● Task
Reproduce the skinny peach tree article below from "Because their forms" to "scientific research agency.", substituting "patent filing" for each "patent application".
Selected passage section start
|Latest news | Subscribe|
Read the magazine story to find out more.
Skinny Peach Trees: Good for Commercial Growers and Home GardenersBy Judy McBride
December 3, 2001
Skinny peach trees under evaluation in experimental orchards across the United States and in three foreign countries could give homeowners two for the price of one: an attractive, space-saving tree plus sweet and juicy, full-size peaches.
Commercial peach growers would reap even more benefit from the new tree forms--a columnar and an upright--developed by Agricultural Research Service scientists. Both come from conventional breeding at ARS Appalachian Fruit Research Station in Kearneysville, W.Va.
The columnar, or pillar, form maintains a diameter of about 5 feet, fully grown, and would fit neatly into a tiny town-house yard, according to ARS horticulturist Ralph Scorza. In commercial orchards, these compact trees can be planted much closer together than conventional trees that branch out to 16 feet across.
That translates into many more peaches per acre, while land and production costs remain about the same. One estimate shows grower profits could increase by 20 to 50 percent, according to Scorza. Another advantage of high-density planting: Growers may get a profitable crop the second year after planting, when the pickings would be too slim in a conventional orchard to make harvesting worthwhile.
For growers who may not be ready for such a radical change, Scorza selected the upright tree that reaches eight to 10 feet across. Left unpruned, both tree forms reach a height of 12 to 15 feet after several years.
The columnar form has two copies of the gene that sends the branches skyward, while the upright has only one copy. But both selections produce yellow-fleshed, dessert-type peaches with smooth, melting flesh that is sweet and aromatic. They are firm fleshed, store well, and soften when completely ripe.
Because their forms are so different from conventional trees, the U.S. Department of Agriculture has filed a patent application on both. ARS is the USDAs chief scientific research agency.
Selected passage section end
Information shown section start
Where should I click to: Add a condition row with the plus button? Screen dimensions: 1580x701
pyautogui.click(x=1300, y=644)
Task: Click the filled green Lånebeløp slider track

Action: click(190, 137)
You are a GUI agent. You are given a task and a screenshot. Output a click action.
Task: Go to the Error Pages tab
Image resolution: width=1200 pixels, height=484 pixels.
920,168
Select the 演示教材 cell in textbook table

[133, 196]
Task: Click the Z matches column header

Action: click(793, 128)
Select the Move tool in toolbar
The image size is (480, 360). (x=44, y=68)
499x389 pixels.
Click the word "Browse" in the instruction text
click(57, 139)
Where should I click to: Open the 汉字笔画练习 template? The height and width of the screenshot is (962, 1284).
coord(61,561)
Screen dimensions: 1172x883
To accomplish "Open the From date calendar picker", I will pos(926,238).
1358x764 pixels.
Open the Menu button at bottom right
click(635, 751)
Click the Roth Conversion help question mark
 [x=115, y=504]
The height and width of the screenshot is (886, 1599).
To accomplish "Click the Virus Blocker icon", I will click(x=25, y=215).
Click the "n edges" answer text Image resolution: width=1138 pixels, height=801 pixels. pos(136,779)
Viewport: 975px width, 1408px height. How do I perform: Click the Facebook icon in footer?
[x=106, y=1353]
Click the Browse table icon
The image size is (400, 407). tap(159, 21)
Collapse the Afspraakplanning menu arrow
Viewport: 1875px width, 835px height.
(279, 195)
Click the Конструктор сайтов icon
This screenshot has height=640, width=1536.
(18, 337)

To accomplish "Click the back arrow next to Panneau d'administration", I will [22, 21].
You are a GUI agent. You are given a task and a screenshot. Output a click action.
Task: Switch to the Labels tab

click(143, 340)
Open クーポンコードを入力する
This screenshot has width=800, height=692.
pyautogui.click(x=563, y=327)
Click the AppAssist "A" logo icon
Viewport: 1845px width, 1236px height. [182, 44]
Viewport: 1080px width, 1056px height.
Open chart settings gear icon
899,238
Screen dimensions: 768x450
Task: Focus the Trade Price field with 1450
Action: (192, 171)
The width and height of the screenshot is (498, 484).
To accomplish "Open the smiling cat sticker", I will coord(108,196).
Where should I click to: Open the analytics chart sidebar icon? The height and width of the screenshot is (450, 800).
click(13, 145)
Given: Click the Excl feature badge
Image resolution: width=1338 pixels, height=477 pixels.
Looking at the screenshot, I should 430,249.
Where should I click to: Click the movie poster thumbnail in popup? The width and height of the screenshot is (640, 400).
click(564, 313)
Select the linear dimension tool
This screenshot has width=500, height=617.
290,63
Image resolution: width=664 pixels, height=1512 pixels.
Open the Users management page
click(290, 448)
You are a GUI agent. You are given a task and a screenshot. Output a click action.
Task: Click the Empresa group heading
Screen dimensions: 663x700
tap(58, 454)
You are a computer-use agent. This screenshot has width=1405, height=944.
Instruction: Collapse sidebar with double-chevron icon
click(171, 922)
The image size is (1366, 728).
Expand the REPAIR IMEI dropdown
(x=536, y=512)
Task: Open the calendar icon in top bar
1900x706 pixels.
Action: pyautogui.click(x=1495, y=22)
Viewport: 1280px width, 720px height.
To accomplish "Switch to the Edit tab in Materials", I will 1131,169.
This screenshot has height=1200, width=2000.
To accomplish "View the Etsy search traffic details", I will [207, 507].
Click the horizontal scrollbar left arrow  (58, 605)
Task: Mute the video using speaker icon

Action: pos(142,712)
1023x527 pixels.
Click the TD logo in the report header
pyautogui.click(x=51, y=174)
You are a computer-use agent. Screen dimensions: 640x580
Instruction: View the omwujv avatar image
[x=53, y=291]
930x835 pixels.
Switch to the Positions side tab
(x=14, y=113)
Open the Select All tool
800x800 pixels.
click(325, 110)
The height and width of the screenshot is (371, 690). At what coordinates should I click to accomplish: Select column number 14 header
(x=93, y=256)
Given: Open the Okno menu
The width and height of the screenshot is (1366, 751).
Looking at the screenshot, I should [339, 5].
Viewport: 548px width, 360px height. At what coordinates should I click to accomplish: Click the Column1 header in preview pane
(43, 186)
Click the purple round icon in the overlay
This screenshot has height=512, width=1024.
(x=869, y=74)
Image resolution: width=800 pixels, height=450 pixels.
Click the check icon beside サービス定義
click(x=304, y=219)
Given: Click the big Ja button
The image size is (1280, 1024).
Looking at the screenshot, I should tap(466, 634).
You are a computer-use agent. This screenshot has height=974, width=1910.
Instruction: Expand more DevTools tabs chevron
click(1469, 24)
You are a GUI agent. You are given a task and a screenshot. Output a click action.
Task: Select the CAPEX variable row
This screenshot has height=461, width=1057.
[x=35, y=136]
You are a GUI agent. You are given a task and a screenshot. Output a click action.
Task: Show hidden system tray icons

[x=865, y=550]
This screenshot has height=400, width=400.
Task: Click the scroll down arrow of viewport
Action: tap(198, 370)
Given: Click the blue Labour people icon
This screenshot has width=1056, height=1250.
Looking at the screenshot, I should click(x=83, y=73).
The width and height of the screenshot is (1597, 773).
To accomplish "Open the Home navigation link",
Information shown section end
● Result
Because their forms are so different from conventional trees, the U.S. Department of Agriculture has filed a patent filing on both. ARS is the USDAs chief scientific research agency.